Google Read Aloud [1] bot absolutely hammers my website because I update the url using pagehistory and it opens a new request for each url update. It also ignores the meta tag that's meant to disable it :(
This is a bit confusing because isn’t most internet traffic video [0]? Streaming video requires something like 100x more sustained bandwidth than clicking around a website. So is this 47% of non video traffic or are bots consuming video? Something else?
Does this mean 47% of all online ad spend is worthless? How would one prove that it isn't? I've never seen an ad service offer cost per human click or cost per thousand human impressions
Automated ad fraud is why. It's the biggest problem you've never heard of.
The last time I heard it cited (which, to be fair, was a few years back) the actual number was 33%—for every three dollars spent on digital advertising, a dollar gets lost to fraud. Not too far off.
Roughly three years old I think. But if you're referring to the same ad fraud rings I'm thinking of: yeah, a few did get shut down (which iirc was a first) but there's plenty of new operations taking their place. Ad fraud is a relatively cheap way to make money if you can scale up your operation, and most perpetrators don't get caught or punished. Although that may change in the future.
> This website requires certain cookies to work and uses other cookies to help you have the best experience while on the site.
> By visiting this website, certain cookies have already been set, which you may delete and block. If you do not agree to the use of cookies, you should not navigate this website.
> Visit our privacy and cookie policy to learn more about the cookies we use and how we use your data.
I'm pretty sure GDPR says nothing about cookies that are needed for the site to work, such as session cookies when you're logged in, or cookies to hold settings you set. Am I wrong?
Declining on this form sends me to the / root page. Weird.

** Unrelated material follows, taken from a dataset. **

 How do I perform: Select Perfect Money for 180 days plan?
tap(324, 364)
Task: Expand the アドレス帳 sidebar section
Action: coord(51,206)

Obviously 100% of internet traffic is bots since human brains don't (yet) directly connect to the Internet. As far as what percent of that traffic does eventually enter ears or eyes, there's really no way to tell.
It used to be that the cost of scraping came with the benefit of being search engine listed which drove traffic, but that feels less true than it used to (for a lot of reasons).
But now the cost of scraping doesn't feel in the favour of a website.
Scraping and bots are for search engines listing, technology tests / experiments, advert / audience measurements, brand protection, IP tracking, copyright enforcement, screenshots for links on other websites (i.e. Facebook), Pinterest linkbacks, training of LLMs (my hypothesis on Bing's massive increase), spam, etc, etc.
With the search engine value lowered by less traffic, yet a solid community still growing via word of mouth... the rest of those things offer no value to me or the community. So I asked the community, what do you want to do here? Leave them all? Ban some? Ban all? Some midway thing?
Almost unanimously the community (who fund the costs by donations, and at least 30% of all traffic and costs were known to be associated to bots) chose to block every bot.
So that's what we've done.
We've blocked every major hosting and Cloud ASN, or put a challenge up to the few known to be proxies (i.e. Google Data Saver), and we've blocked hundreds of bot user agents, we've blocked requests where no Accept header was present where it should be, we've blocked TLS ciphers that aren't modern web browsers — I looked at requests by Python, Go, Curl, Wget, etc... and blocked everything that obviously differed from a valid browser.
In the end we blocked about 40% of our traffic, and so far not a single real human has said (and it's a tight-knit but large community with lots of ways of contacting me) that they've had any issue at all.
We appear to have reduced our traffic and associated costs, with no loss to us at all.